Mention automation and someone will invariably (and understandably) mention its impact on jobs. There are a lot of opposing views on the subject, of course, but the one thing everyone seems to agree on is that robotics and AI will have a profound impact on human jobs, going forward.
At today’s Delivering the Future event at a fulfillment center south of Seattle, the company announced that it will be teaming with MIT and the Ipsos research firm to determine how these systems will impact work.
The subject is obviously an important one for Amazon. Not only is the retail giant a massive employer, it’s been deploying robotics in its fulfillment centers for over a decade. The direct impact they’ve had on human workers has been the subject of debate ever since. Amazon, naturally, argues that the machines have the effect of removing physical labor burden from human employees.
Critics, on the other hand, have suggested that robots make human jobs more robotic — a potential issue for work that is highly repetitive. There’s also the big question of job numbers. Proponents of automation suggest the technology will create more and better jobs. The opposing view holds that many existing blue collar-jobs will be displaced, and upskilling humans to work with robots is easier said than done.
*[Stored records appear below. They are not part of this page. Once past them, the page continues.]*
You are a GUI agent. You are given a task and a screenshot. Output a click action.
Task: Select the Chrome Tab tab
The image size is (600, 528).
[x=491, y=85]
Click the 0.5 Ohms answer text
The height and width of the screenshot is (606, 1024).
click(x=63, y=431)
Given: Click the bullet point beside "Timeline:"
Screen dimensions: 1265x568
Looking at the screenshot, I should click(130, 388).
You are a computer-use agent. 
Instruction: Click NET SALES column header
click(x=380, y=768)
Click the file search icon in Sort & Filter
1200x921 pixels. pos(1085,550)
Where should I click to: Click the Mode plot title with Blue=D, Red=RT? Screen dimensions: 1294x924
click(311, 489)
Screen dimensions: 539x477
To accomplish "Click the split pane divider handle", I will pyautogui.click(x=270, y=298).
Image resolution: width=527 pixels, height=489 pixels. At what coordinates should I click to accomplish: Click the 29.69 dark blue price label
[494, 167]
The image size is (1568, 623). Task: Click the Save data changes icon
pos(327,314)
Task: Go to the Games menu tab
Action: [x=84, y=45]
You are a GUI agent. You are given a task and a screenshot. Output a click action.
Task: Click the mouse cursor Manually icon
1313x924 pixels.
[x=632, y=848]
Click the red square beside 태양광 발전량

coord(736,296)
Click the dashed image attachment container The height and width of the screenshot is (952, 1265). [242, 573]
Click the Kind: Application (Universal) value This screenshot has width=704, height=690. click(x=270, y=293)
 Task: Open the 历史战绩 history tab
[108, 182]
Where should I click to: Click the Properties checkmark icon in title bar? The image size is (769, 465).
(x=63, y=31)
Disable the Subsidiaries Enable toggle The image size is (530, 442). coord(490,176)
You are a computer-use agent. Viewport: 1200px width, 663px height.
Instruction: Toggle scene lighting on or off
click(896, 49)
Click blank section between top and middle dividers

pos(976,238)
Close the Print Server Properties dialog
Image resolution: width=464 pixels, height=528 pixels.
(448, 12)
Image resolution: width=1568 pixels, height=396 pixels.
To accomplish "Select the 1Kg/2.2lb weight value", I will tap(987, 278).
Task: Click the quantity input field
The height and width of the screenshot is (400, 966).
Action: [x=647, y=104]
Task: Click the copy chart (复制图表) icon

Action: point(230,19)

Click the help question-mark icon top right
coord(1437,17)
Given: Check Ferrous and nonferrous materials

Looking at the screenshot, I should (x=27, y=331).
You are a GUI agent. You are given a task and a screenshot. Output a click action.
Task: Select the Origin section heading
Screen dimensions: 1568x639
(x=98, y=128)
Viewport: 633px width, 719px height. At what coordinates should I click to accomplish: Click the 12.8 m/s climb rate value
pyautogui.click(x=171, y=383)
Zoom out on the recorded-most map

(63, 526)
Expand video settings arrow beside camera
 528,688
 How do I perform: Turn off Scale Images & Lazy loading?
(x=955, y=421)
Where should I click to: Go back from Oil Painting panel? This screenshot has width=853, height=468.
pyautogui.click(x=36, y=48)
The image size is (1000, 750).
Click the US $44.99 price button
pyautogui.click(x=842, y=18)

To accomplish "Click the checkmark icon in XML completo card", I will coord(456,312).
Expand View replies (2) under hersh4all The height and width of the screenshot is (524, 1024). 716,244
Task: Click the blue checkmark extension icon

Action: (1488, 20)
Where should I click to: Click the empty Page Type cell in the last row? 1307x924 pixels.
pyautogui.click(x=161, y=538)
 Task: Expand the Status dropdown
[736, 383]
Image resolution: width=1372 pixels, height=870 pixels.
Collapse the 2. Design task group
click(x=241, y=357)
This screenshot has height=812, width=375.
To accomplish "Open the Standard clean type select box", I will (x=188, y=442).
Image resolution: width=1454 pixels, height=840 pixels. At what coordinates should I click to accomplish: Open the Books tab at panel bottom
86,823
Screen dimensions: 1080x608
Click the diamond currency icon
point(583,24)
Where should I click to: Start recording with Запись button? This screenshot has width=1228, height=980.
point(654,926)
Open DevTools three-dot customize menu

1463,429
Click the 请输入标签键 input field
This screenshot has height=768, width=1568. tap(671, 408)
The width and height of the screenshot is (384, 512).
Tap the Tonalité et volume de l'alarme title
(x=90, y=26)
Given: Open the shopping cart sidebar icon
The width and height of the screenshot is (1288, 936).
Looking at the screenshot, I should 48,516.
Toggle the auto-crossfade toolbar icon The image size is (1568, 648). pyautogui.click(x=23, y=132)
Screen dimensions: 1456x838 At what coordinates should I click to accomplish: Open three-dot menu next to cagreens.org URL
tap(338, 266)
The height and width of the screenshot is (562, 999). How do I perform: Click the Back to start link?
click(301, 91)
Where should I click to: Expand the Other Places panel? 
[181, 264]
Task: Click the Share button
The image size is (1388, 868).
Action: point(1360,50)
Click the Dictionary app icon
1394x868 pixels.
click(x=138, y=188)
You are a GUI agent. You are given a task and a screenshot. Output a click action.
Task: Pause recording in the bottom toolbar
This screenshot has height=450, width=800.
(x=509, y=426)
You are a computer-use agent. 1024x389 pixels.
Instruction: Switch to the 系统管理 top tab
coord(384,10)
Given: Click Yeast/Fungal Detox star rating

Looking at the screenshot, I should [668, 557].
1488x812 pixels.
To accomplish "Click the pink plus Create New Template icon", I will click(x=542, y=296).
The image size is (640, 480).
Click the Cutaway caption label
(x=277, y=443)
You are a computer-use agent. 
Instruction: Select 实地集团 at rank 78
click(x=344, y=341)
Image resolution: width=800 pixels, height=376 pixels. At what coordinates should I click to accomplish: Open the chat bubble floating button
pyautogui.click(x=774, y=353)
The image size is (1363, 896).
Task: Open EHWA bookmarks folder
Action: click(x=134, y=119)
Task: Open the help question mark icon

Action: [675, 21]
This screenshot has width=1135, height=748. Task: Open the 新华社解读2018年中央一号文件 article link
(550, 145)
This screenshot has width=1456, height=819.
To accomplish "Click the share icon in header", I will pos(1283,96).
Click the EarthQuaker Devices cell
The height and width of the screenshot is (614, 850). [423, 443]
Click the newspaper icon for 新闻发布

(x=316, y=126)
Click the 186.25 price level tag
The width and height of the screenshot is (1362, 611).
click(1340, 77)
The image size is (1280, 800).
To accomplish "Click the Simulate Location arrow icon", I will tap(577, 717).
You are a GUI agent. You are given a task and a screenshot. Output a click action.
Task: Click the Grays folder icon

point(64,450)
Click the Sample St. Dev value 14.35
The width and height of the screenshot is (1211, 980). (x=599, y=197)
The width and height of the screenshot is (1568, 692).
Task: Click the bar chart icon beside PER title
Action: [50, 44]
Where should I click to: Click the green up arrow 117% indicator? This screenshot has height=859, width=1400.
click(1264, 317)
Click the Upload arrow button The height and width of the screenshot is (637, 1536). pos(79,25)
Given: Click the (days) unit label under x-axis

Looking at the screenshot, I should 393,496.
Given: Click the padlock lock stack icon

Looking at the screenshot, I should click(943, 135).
The study seems less concerned with actual job numbers, and more with how human employees and the public feel about the inevitable increase of robotics and AI in warehouses, manufacturing facilities and other industrial settings.
Amazon Robotics’ Chief Technologist Tye Brady did, however, address the question of job numbers ahead of today’s event, noting:
We have more than 750,000 mobile robots in our operations and thousands of other robotic systems that help move, sort, identify and package customer orders. It’s taken us more than 10 years to reach this scale. During that time, Amazon has hired hundreds of thousands of employees to work in our operations. We take a purpose-driven approach to how we design and deploy technology at our facilities and we consistently prioritize using robots to support safety and ease everyday tasks for our employees.
The study will applied to key facets of robotic developments, including the discipline of human-robot interaction (HRI), a field that pretty much does what it says on the tin.
“The key to effective teamwork is building a shared understanding of what our partners will do and what they will need to be successful,” says MIT’s Julie Shah “Our research shows that the best way to optimize human-robot team performance is to develop robots that are active collaborators in helping a human to learn about their capabilities, limitations and behaviors.”